For many of the lay people here in the States, of all generations, the Arab countries are the paradigm of turmoil, violence, sectarianism, and more recently terrorism and religious fanaticism. Between the rogue American Soldier murdering Afghan civilians, Koran burnings with subsequent riots, and the girl in Morocco that committed suicide to not suffer the indignity of marrying her rapist, it is easy to dismiss the prospects of a thriving, civilized Arab world—one, in which America takes place in the civilizing process. Let us not debate the accuracy of those descriptions and grant for now that it is a troubled chunk of the globe. Within the last year we have seen a turn for the better though! And with the advent of the “Arab Spring” we have seen major change in Egypt, Tunisia, and Libya.

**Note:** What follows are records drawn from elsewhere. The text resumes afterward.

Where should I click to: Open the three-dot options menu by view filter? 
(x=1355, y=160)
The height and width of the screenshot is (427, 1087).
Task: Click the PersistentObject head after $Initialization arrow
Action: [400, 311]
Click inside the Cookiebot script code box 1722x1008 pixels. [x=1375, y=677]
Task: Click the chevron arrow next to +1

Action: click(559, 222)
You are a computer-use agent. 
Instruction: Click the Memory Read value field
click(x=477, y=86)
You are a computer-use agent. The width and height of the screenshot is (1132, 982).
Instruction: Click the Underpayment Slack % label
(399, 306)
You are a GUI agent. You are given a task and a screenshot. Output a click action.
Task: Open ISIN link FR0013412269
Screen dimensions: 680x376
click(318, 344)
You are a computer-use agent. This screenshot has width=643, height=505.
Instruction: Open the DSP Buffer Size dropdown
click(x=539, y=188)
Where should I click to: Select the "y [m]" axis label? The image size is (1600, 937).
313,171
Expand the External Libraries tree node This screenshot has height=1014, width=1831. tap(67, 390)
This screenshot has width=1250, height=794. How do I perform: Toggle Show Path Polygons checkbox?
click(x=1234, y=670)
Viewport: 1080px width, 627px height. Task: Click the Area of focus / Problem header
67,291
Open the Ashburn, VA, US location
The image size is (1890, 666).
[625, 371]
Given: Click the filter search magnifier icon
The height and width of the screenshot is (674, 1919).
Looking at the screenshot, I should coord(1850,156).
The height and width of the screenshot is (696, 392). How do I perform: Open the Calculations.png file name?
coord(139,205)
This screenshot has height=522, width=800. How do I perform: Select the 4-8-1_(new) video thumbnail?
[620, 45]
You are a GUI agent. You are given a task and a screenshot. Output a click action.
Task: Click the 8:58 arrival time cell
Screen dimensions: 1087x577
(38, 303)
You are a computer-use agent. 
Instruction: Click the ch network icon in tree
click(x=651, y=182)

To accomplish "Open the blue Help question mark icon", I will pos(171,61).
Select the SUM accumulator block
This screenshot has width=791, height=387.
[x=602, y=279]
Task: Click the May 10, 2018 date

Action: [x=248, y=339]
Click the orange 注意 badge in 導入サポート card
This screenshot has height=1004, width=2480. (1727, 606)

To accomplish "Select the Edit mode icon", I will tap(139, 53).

Protests against a culture of oppression have accumulated in Algeria, Iraq, Jordan, Kuwait, Morocco, and Oman in relative peace (particularly in comparison with our own revolutionary war). While the results of these protests and revolutions remain to be seen, there is still hope that over the horizon there is an era of peace, prosperity, and justice—even if it is only marginally so. What is important is that these movements, similar to the Occupy or Tea Party crowds here, is that they are movements of the people. The powers that be are being challenged by the general consensus of citizens, not political factions (that comes later on). This is very important because it says something about the youth movement against traditional regimes, and about the power of quiet rumblings of dissatisfied civilians.
Speaking of regimes, the ruling faction in Syria is fighting the dream of liberalism to the best of its ability. While Egypt and Tunisia were stealing the spotlight for much of 2010 and ’11 Syria was quietly boiling over. What started as school-age mischief has turned into mass extermination. A quick and (overly)simplified introduction to how the Syrian rebellion began:
1) The unrest started in the southern city of Deraa in March when locals gathered to demand the release of 14 school children who were arrested and reportedly tortured after writing on a wall the well-known slogan of the popular uprisings in Tunisia and Egypt: “The people want the downfall of the regime.” The protesters also called for democracy and greater freedom, though not President Assad’s resignation. – As BBC reports.
2) When the people marched for their release which was a minor protest, the government’s security forces opened fire on the crowds, which included suppressive sniper fire.
3) The following day, mourners of those killed in the protests were fired upon during funeral processions by the police forces under orders from the government. It is an act of protest to mourn the loss of loved ones that were considered traitors, and apparently this act is punishable by death.
From there the rebellion spiraled out of control, as I’m sure you could imagine. Uprisings against local police forces in isolated cities prompted a military response using heavy artillery, including tanks. The cities of Deraa, Baniyas, Homs, Hama, Aleppo, and the capital of Damascus have been targets for leverage used by rebels and the government. Homs in particular has been the most heavily shelled city.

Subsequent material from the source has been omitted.